P0.2.3 — Two-Phase Startup — Audit
1. Scope of this audit
P0.2.3 layers two-phase startup orchestration on top of the P0.2.1 MCP server bootstrap and the P0.2.2 SQLite initializer:
- Phase 1 (fast): MCP stdio transport is live; the
server_pingtool can answer a handshake. No DB. No domain code. - Phase 2 (heavy):
initDb(config.COLIBRI_DB_PATH)runs; DB singleton is published. Domain tool registration is deferred to β/ε/ζ/η sub-tasks. - Graceful shutdown: on Phase 2 throw, on SIGINT, and on SIGTERM, we close the transport and the DB in reverse registration order, then exit with a defined code (0 on clean, 1 on error).
This audit answers: what is already in the repo that Phase 2 startup must
reuse, and what seams do we need to carve into src/server.ts without
breaking its existing contracts?
2. Existing surface — src/server.ts (from P0.2.1)
Canonical path: src/server.ts (559 LOC, exported module — package.json
"main" points here).
2.1. Public exports relevant to startup
| Export | Shape | Relevance to P0.2.3 |
|---|---|---|
createServer(options?) |
CreateServerOptions → ColibriServerContext |
Reused as-is. Constructs the MCP server + transport + audit sink + mode detection. Does NOT connect the transport. Does NOT install process.on(...) handlers. |
registerColibriTool(ctx, name, config, handler) |
4-arg register | Reused by Phase 2 when domain tasks land. P0.2.3 does not register new tools itself beyond what bootstrap() already does. |
start(ctx) |
(ctx) → Promise<void> |
This is the Phase 1 primitive. It installs global handlers (gated by installGlobalHandlers), calls ctx.server.connect(ctx.transport) inside a Promise.race against ctx.startupTimeoutMs, and logs [colibri] starting + [colibri] ready. |
stop(ctx) |
(ctx) → Promise<void> |
await ctx.server.close(). P0.2.3 wraps this in shutdown() and additionally calls closeDb(). |
bootstrap(options?) |
BootstrapOptions → Promise<ColibriServerContext> |
The Phase 1-only entry path. Constructs the ctx, registers server_ping, calls start(), and on error logs [colibri] fatal: + invokes the injected exit. P0.2.3’s startup() composes Phase 2 on top of this. |
createNoOpAuditSink() |
() → AuditSink |
Not touched. |
ColibriServerContext (type) |
See server.ts §”Opaque context” | Holds server, transport, version, mode, nowMs, bootStartMs, logger, startupTimeoutMs, _toolLocks, _registeredToolNames, _globalHandlersInstalled. No DB field — Phase 2 must return the DB alongside the ctx, not mutate the ctx. |
CreateServerOptions, BootstrapOptions, ColibriToolConfig, AuditSink, ToolEnterEvent, ToolExitEvent (types) |
Various | Not touched. |
2.2. Script-invocation guard (bottom of server.ts)

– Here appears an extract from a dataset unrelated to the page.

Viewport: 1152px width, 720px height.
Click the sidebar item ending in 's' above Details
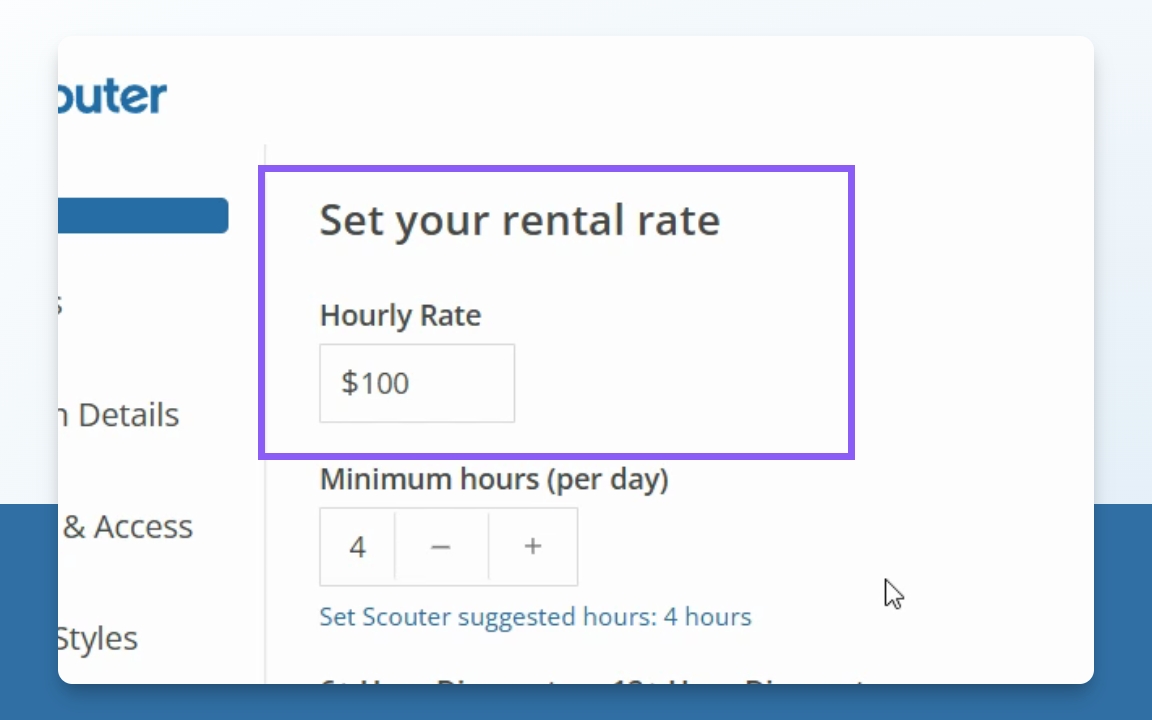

function isInvokedAsScript(): boolean { … }
if (isInvokedAsScript()) {
await bootstrap();
}
This is the current production entry path. Problem for P0.2.3: bootstrap()
as-shipped does Phase 1 only. Once P0.2.3 lands, the script-invocation path
must run the two-phase startup, not just Phase 1.
Decision (baked into the contract): the module-level guard will switch from
bootstrap() to startup() from ./startup.js. bootstrap() stays exported
for tests + for any future callers that deliberately want a Phase-1-only path;
it is not removed. Verification: the P0.2.1 subprocess test
(main() IIFE smoke) asserts that stderr shows [colibri] starting — that
message is still emitted by start() which startup() calls, so the
assertion stays green.
2.3. Logging conventions already established
- All server-side logs go through
ctx.logger(defaults toconsole.error). - Stdout is reserved for MCP JSON-RPC traffic. S17.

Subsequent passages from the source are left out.